WORK INSTRUCTIONS
Rewrite every item below, changing "GUI agent" to "interface agent" and leaving everything else the same. Omit the pictures from your answer.

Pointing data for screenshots
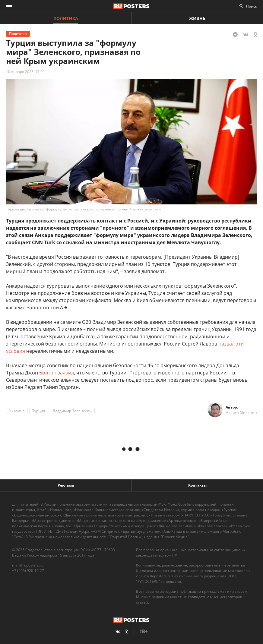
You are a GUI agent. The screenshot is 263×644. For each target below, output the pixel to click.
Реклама (66, 485)
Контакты (197, 485)
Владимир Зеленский (72, 411)
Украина (17, 411)
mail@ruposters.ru (28, 565)
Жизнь (197, 18)
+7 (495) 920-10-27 (28, 570)
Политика (66, 18)
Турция (39, 411)
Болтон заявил (56, 373)
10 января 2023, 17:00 (25, 71)
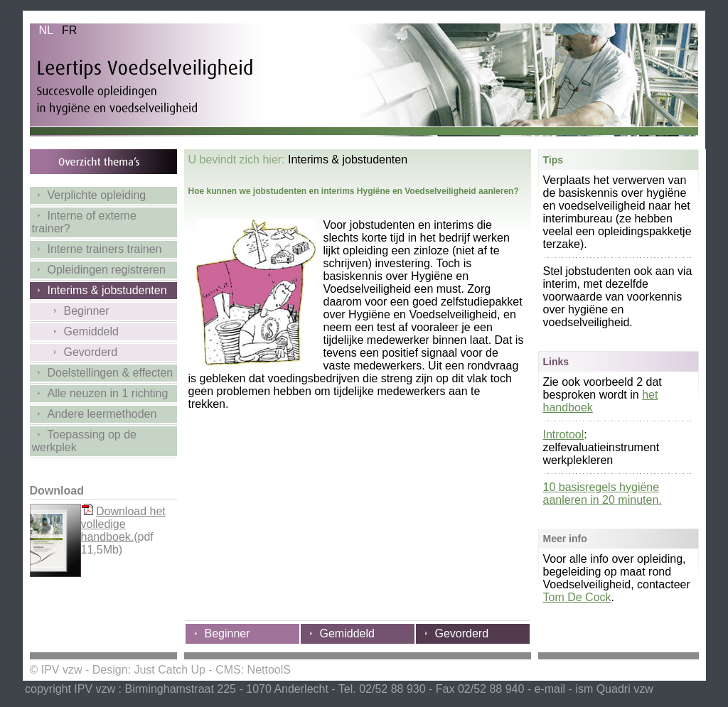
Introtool (564, 434)
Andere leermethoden (95, 414)
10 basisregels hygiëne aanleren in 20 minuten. (602, 493)
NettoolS (269, 669)
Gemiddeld (75, 331)
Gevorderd (75, 352)
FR (69, 30)
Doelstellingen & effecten (102, 372)
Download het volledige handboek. (123, 524)
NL (46, 30)
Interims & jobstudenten (100, 290)
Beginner (70, 311)
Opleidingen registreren (99, 269)
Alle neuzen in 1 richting (100, 393)
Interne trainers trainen (97, 249)
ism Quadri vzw (614, 689)
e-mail (550, 689)
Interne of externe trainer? (84, 222)
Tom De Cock (577, 597)
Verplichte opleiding (89, 195)
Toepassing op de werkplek (84, 441)
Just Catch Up (169, 669)
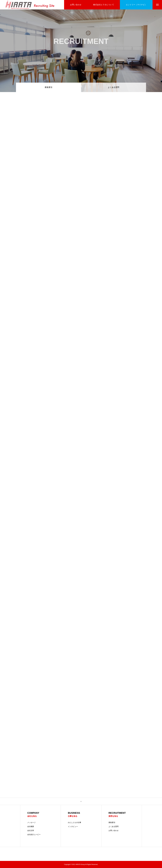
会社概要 (31, 826)
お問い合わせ (113, 830)
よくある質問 (113, 87)
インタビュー (73, 826)
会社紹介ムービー (34, 834)
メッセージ (31, 822)
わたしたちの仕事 (74, 822)
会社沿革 (31, 830)
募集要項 (112, 822)
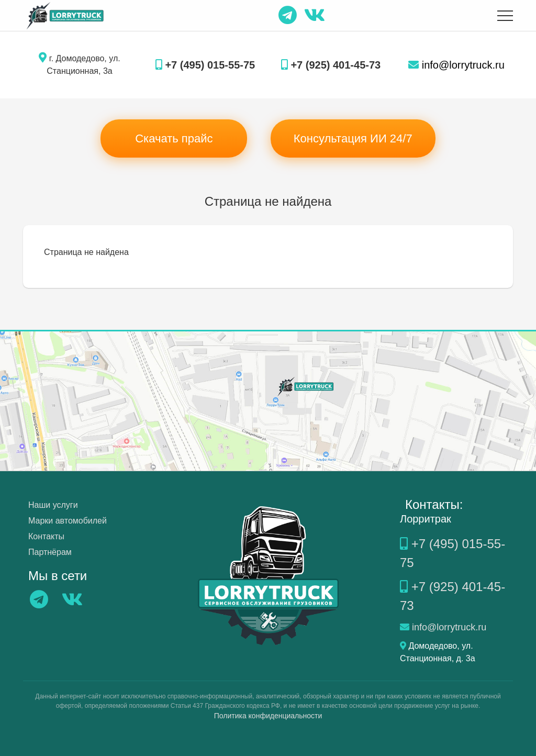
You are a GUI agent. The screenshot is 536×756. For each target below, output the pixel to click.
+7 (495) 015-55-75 (205, 65)
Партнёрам (50, 552)
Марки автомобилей (68, 520)
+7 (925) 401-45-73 (331, 65)
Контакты (46, 536)
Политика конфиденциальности (268, 716)
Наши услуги (53, 505)
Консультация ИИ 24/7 (353, 138)
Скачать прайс (174, 138)
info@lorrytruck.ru (456, 65)
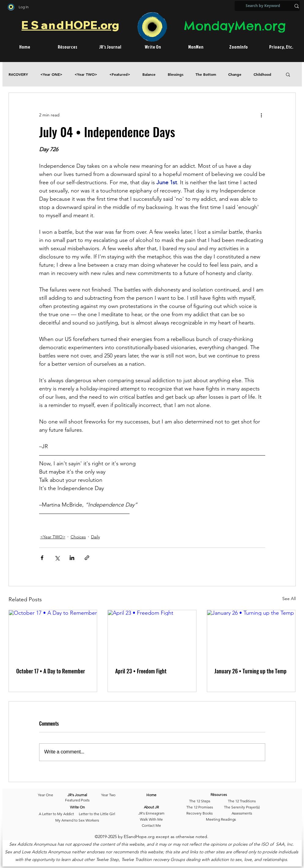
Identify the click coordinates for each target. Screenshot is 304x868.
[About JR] (151, 807)
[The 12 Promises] (200, 807)
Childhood (262, 74)
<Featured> (120, 74)
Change (235, 74)
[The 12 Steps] (200, 801)
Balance (149, 74)
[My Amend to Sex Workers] (77, 820)
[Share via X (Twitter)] (57, 558)
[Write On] (78, 807)
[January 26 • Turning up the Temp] (251, 635)
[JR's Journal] (78, 795)
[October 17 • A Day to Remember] (53, 635)
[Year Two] (107, 795)
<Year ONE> (51, 74)
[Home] (151, 795)
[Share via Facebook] (42, 558)
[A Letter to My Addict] (56, 814)
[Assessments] (242, 814)
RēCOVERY (18, 74)
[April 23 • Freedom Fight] (152, 635)
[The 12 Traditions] (242, 801)
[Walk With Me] (151, 820)
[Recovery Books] (200, 814)
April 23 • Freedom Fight (141, 671)
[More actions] (262, 115)
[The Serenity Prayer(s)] (242, 807)
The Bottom (206, 74)
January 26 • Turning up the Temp (250, 671)
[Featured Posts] (77, 801)
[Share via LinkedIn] (72, 558)
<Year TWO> (86, 74)
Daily (95, 537)
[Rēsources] (228, 795)
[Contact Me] (151, 826)
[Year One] (48, 795)
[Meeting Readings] (221, 820)
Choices (78, 537)
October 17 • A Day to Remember (51, 671)
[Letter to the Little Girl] (97, 814)
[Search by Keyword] (263, 6)
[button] (288, 74)
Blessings (176, 74)
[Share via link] (87, 558)
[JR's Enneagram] (151, 814)
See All (289, 598)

TASK OUTPUT
You are a interface agent. The screenshot is 263×644. For each target below, output the pixel to click.
Реклама (66, 485)
Контакты (197, 485)
Владимир Зеленский (72, 411)
Украина (17, 411)
mail@ruposters.ru (28, 565)
Жизнь (197, 18)
+7 (495) 920-10-27 (28, 570)
Политика (66, 18)
Турция (39, 411)
Болтон заявил (56, 373)
10 января 2023, 17:00 (25, 71)
Introtool (564, 434)
Andere leermethoden (95, 414)
10 basisregels hygiëne aanleren in 20 minuten. (602, 493)
NettoolS (269, 669)
Gemiddeld (75, 331)
Gevorderd (75, 352)
FR (69, 30)
Doelstellingen & effecten (102, 372)
Download het volledige handboek. (123, 524)
NL (46, 30)
Interims & jobstudenten (100, 290)
Beginner (70, 311)
Opleidingen registreren (99, 269)
Alle neuzen in 1 richting (100, 393)
Interne trainers trainen (97, 249)
ism Quadri vzw (614, 689)
e-mail (550, 689)
Interne of externe trainer? (84, 222)
Tom De Cock (577, 597)
Verplichte opleiding (89, 195)
Toepassing op de werkplek (84, 441)
Just Catch Up (169, 669)
会社概要 (31, 826)
お問い合わせ (113, 830)
よくある質問 (113, 87)
インタビュー (73, 826)
会社紹介ムービー (34, 834)
メッセージ (31, 822)
わたしたちの仕事 (74, 822)
会社沿革 (31, 830)
募集要項 (112, 822)
You are a interface agent. The screenshot is 536×756. For each target below, output the pixel to click.
+7 (495) 015-55-75 (205, 65)
Партнёрам (50, 552)
Марки автомобилей (68, 520)
+7 (925) 401-45-73 (331, 65)
Контакты (46, 536)
Политика конфиденциальности (268, 716)
Наши услуги (53, 505)
Консультация ИИ 24/7 (353, 138)
Скачать прайс (174, 138)
info@lorrytruck.ru (456, 65)
Identify the click coordinates for each target. Screenshot is 304x868.
[About JR] (151, 807)
[The 12 Promises] (200, 807)
Childhood (262, 74)
<Featured> (120, 74)
Change (235, 74)
[The 12 Steps] (200, 801)
Balance (149, 74)
[My Amend to Sex Workers] (77, 820)
[Share via X (Twitter)] (57, 558)
[Write On] (78, 807)
[January 26 • Turning up the Temp] (251, 635)
[JR's Journal] (78, 795)
[October 17 • A Day to Remember] (53, 635)
[Year Two] (107, 795)
<Year ONE> (51, 74)
[Home] (151, 795)
[Share via Facebook] (42, 558)
[A Letter to My Addict] (56, 814)
[Assessments] (242, 814)
RēCOVERY (18, 74)
[April 23 • Freedom Fight] (152, 635)
[The 12 Traditions] (242, 801)
[Walk With Me] (151, 820)
[Recovery Books] (200, 814)
April 23 • Freedom Fight (141, 671)
[More actions] (262, 115)
[The Serenity Prayer(s)] (242, 807)
The Bottom (206, 74)
January 26 • Turning up the Temp (250, 671)
[Featured Posts] (77, 801)
[Share via LinkedIn] (72, 558)
<Year TWO> (86, 74)
Daily (95, 537)
[Rēsources] (228, 795)
[Contact Me] (151, 826)
[Year One] (48, 795)
[Meeting Readings] (221, 820)
Choices (78, 537)
October 17 • A Day to Remember (51, 671)
[Letter to the Little Girl] (97, 814)
[Search by Keyword] (263, 6)
[button] (288, 74)
Blessings (176, 74)
[Share via link] (87, 558)
[JR's Enneagram] (151, 814)
See All (289, 598)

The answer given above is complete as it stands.